─── Data to examine

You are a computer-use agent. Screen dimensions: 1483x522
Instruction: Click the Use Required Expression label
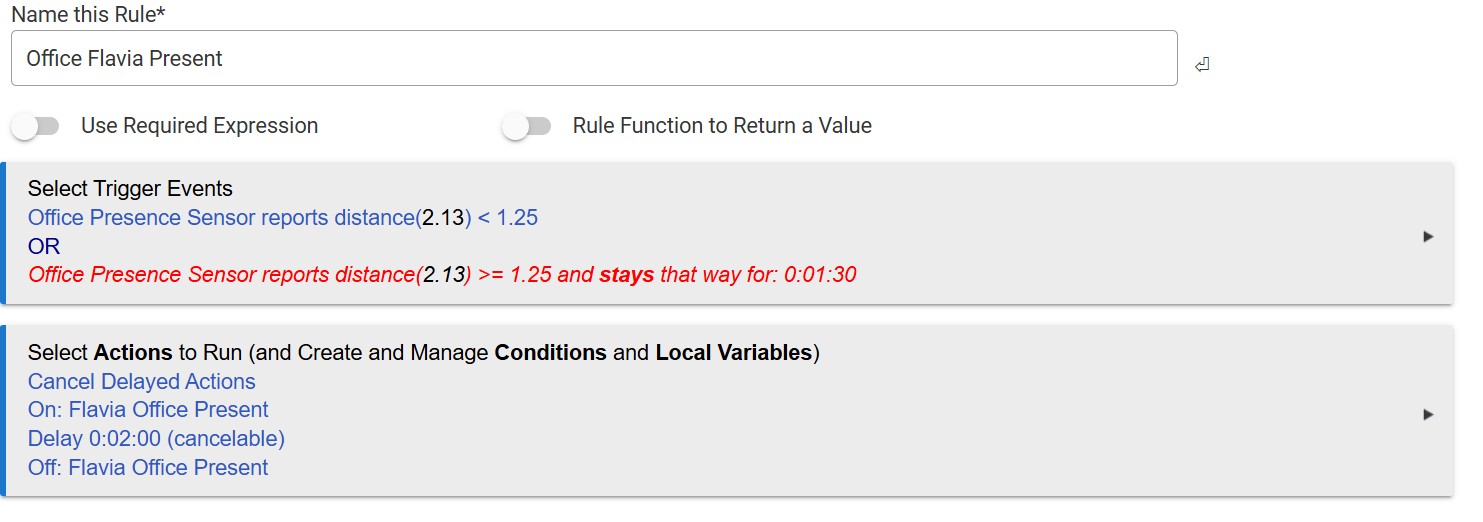199,126
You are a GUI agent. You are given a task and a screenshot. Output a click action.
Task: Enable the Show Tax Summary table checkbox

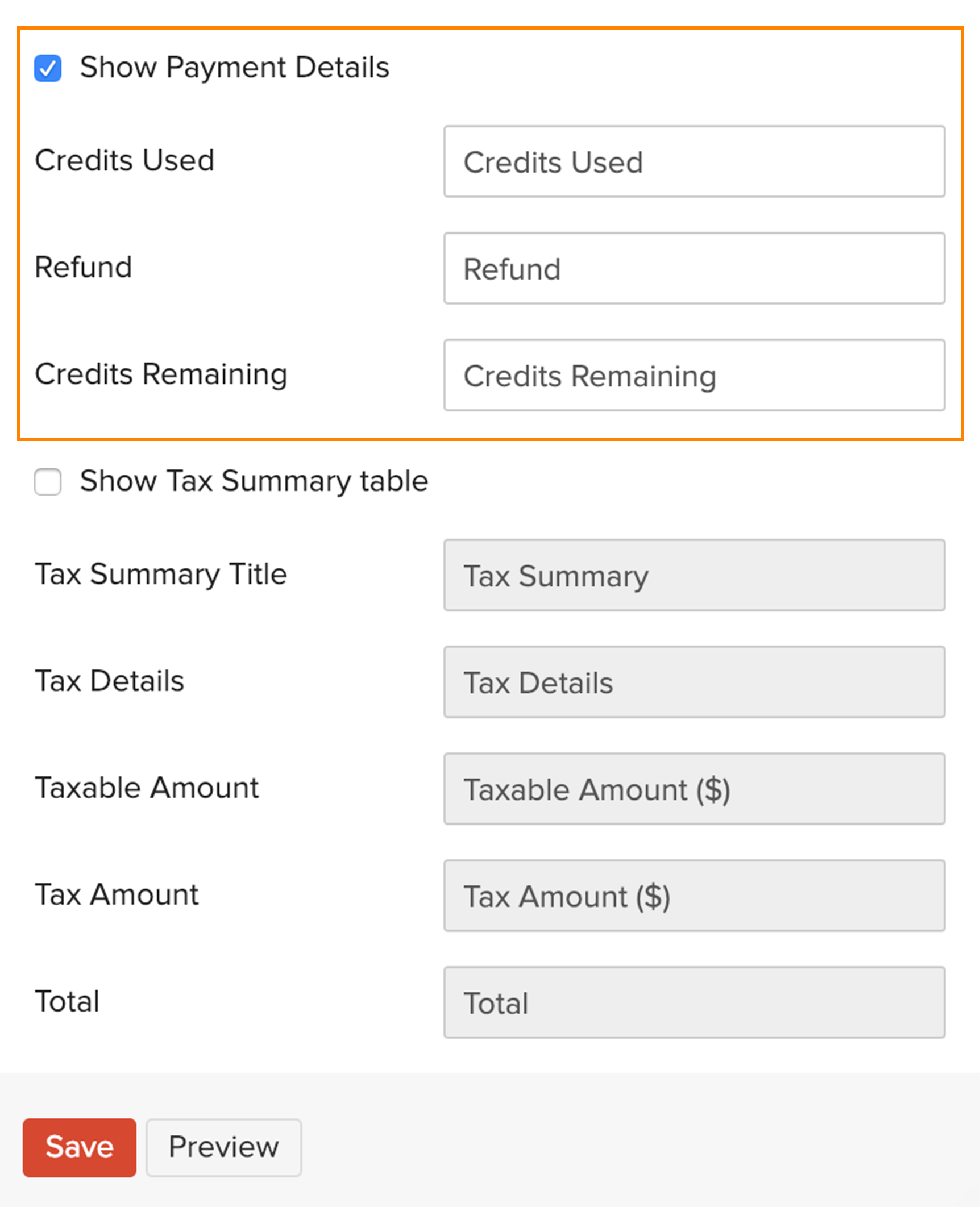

──────

What is needed here is an exact transcription of every record above, with images excluded.

You are a computer-use agent. Screen dimensions: 1483x522
Instruction: Click the Use Required Expression label
199,126
You are a GUI agent. You are given a task and a screenshot. Output a click action.
Task: Enable the Show Tax Summary table checkbox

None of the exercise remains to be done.